Nevertheless, many conservative and liberal legal activists said they were convinced that, if he is confirmed, he will join the high court’s conservative bloc. They said they based that conclusion primarily on their conversations with him.

“I think he will prove quite an intellectual force and steer the high court in a more conservative direction on the social issues,” said Bruce Fein, a counsel for the conservative Heritage Foundation.

Ginsburg was a Justice Department official during the first Reagan Administration so Atty. Gen. Edwin Meese III and his aides “certainly have a sense of his views” on legal controversies such as abortion and affirmative action, Fein said.

Ginsburg is “one of those young, ideological conservatives they feel comfortable with at the Justice Department,” said Nan Aron of the liberal Alliance for Justice.

“At first glance, he appears to be a baby Bork,” said Arthur Kropp, executive director of People for the American Way, a liberal group that led the fight against Bork’s confirmation.

Advertisement

If confirmed, Ginsburg could not only give conservatives five votes but also would tilt the age balance against the liberal bloc. The court’s three most liberal justices are also its oldest members. The youngest of the three--Justice Harry A. Blackmun, author of the 1973 ruling asserting a woman’s right to an abortion--is 78. The court’s youngest members, on the other hand, are Reagan appointees--Sandra Day O’Connor, 57, and Antonin Scalia, 51.

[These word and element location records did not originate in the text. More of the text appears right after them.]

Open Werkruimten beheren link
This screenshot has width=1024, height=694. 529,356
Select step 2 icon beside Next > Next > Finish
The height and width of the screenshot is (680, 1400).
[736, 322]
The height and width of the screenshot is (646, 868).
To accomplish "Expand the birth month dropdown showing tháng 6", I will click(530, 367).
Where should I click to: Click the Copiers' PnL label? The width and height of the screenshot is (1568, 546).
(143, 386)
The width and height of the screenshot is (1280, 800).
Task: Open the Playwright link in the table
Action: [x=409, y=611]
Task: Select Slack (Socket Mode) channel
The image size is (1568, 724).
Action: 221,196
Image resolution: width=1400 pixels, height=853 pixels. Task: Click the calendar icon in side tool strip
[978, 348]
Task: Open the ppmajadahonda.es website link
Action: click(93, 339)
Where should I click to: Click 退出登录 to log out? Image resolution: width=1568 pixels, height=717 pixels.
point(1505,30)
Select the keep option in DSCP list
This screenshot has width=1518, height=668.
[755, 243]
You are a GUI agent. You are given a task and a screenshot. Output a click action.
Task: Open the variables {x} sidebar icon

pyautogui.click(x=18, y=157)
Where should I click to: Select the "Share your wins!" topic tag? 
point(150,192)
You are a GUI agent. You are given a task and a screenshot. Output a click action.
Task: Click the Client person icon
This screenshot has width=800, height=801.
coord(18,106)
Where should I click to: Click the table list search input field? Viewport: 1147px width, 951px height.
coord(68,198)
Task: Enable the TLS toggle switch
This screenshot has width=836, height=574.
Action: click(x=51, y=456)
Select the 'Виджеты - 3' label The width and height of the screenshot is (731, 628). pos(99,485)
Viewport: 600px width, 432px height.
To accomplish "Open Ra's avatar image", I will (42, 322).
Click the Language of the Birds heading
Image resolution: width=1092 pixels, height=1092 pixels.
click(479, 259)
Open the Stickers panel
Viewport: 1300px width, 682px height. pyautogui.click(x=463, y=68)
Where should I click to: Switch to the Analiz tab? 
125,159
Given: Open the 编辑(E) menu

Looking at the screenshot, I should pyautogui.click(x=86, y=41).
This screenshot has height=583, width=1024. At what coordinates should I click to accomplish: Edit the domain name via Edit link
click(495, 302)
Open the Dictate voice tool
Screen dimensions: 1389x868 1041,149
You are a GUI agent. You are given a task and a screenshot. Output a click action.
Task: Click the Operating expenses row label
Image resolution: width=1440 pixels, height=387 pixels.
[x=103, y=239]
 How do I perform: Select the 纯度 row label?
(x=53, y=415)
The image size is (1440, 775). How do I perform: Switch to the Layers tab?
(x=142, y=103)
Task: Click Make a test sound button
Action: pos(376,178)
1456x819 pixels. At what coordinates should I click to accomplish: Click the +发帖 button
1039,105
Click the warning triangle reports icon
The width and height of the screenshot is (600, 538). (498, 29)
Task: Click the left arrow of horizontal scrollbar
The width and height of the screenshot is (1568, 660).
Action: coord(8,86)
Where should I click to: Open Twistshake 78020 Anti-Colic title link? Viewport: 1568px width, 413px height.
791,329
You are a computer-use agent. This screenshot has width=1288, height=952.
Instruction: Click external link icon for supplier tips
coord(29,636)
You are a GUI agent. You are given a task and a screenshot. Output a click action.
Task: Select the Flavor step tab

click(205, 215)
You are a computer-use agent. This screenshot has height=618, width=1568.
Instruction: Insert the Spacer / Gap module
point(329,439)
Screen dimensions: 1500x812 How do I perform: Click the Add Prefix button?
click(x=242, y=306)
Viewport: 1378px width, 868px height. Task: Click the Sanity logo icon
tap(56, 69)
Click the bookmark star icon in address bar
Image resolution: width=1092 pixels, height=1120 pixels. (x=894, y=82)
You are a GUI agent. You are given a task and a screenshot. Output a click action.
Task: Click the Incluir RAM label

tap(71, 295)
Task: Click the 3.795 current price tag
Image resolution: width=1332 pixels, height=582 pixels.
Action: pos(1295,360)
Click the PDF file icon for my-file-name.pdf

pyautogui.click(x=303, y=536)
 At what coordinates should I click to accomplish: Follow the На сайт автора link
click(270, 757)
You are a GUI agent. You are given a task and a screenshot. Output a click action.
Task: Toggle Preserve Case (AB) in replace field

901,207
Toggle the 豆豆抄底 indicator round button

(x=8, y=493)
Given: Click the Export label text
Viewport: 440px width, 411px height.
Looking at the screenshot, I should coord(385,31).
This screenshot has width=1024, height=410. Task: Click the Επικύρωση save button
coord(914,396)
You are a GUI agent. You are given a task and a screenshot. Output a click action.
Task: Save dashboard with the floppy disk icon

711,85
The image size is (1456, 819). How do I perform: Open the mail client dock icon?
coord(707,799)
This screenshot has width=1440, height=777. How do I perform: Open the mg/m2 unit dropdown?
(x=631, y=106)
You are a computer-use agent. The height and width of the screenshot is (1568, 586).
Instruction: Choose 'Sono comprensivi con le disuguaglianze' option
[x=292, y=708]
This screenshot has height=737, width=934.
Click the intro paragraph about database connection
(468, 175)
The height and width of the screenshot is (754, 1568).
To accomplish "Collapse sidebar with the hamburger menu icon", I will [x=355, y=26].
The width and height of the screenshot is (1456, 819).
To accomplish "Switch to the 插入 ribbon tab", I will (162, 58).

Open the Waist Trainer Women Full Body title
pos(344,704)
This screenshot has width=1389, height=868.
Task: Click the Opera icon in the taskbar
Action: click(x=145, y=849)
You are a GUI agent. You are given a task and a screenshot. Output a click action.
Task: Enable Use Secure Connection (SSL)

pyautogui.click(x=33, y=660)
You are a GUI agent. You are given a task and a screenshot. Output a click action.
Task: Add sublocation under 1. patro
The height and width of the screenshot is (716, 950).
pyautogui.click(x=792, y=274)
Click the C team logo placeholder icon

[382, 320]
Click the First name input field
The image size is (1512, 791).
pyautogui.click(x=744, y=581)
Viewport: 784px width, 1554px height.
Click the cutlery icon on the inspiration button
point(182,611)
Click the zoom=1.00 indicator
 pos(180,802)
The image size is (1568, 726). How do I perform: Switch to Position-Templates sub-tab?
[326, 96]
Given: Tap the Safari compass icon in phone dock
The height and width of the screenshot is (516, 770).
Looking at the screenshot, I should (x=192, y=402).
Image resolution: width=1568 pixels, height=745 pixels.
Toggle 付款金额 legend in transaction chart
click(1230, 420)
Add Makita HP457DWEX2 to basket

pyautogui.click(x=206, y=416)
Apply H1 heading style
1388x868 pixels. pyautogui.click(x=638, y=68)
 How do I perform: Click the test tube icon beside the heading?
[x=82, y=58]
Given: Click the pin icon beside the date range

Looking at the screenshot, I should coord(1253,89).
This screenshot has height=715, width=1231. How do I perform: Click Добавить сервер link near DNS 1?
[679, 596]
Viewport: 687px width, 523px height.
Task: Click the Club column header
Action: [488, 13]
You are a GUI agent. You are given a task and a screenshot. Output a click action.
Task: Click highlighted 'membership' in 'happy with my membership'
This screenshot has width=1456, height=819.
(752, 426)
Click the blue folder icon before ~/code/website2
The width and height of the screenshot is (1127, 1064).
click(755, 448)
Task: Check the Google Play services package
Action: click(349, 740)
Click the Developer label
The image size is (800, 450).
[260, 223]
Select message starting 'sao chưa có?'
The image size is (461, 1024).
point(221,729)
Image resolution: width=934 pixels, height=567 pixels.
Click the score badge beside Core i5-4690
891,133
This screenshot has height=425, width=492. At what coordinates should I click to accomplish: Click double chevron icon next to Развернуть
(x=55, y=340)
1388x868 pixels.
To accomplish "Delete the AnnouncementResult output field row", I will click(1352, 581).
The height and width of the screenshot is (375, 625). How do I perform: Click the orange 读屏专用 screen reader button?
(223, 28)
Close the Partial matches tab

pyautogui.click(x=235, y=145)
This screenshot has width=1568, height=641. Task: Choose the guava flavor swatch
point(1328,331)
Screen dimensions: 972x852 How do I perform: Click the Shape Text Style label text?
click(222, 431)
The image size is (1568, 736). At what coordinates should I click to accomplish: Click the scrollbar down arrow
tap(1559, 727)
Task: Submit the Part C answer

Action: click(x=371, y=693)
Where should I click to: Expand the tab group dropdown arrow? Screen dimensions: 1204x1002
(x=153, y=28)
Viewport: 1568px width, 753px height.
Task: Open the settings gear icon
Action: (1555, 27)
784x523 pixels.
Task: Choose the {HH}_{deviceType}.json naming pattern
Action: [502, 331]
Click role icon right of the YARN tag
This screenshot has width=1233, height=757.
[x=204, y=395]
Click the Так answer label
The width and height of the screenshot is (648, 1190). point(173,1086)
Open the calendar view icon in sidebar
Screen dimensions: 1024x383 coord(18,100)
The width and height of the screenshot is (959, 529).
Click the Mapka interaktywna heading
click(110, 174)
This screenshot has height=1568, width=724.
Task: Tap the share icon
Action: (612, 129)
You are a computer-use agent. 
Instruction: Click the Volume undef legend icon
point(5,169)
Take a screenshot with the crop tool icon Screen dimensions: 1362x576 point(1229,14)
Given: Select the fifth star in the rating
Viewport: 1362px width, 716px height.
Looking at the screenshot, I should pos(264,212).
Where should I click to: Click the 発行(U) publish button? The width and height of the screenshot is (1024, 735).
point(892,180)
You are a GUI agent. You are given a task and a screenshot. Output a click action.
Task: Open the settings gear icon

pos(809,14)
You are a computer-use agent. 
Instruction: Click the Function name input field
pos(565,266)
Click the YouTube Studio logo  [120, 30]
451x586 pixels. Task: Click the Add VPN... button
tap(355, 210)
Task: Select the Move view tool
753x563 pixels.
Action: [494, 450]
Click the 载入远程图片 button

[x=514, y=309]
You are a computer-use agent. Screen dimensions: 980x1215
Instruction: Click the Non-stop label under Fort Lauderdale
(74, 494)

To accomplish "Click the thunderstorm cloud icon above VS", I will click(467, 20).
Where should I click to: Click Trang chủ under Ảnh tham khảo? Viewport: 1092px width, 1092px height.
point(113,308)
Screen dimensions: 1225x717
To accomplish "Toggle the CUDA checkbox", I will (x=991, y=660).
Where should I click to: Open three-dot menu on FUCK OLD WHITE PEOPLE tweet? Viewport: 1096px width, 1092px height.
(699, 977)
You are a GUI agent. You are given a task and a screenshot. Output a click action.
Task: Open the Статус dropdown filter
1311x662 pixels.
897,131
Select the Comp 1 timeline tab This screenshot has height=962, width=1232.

Ginsburg, like Bork, first gained attention for challenging government antitrust policies, contending that the courts and federal officials were using the laws as a blunt club to attack businesses simply because they were beating their competitors.

Ex-Official of OMB

As an official of the President’s Office for Management and Budget, Ginsburg was briefly in charge of the Administration’s attempt to limit government regulation by funneling all proposed regulations through his office.

“By prescreening regulations for consistency with Administration policy, we have made a good deal of progress in getting government regulation off the backs of the people,” Ginsburg wrote in 1985 in a letter to the editor of the New York Times.

As a member of the District of Columbia appeals court, a body which must decide disputes stemming from governmental regulations, he handled primarily complex, technical cases that involved few constitutional or criminal issues. Nevertheless, Ginsburg did side with other Reagan Administration colleagues in voting in favor of businesses.

Ginsburg’s record on the appeals court includes:

--On a 2-1 vote, the court upheld a Federal Mine Safety Commission fine imposed on the Consolidation Coal Co. for a “significant” violation of breathing standards because of high levels of coal dust. Ginsburg dissented, saying that the five air readings taken at the West Virginia mine did not constitute a “pattern” of foul air.

Advertisement

--In August, Ginsburg wrote an opinion for a three-judge panel limiting the rights of teachers in overseas schools for U.S. military personnel to engage in collective bargaining with their employer--the Department of Defense. Broad regulations governing the conduct of all federal employees must prevail over the wishes of the unionized school teachers, he wrote.

--Writing for the entire court, Ginsburg said the Federal Energy Regulatory Commission overstepped its authority in requiring a gas company to exclude some costs for past construction when calculating rates for new service. Two court liberals dissented, saying the ruling gave a “windfall” to the company when it expanded its service.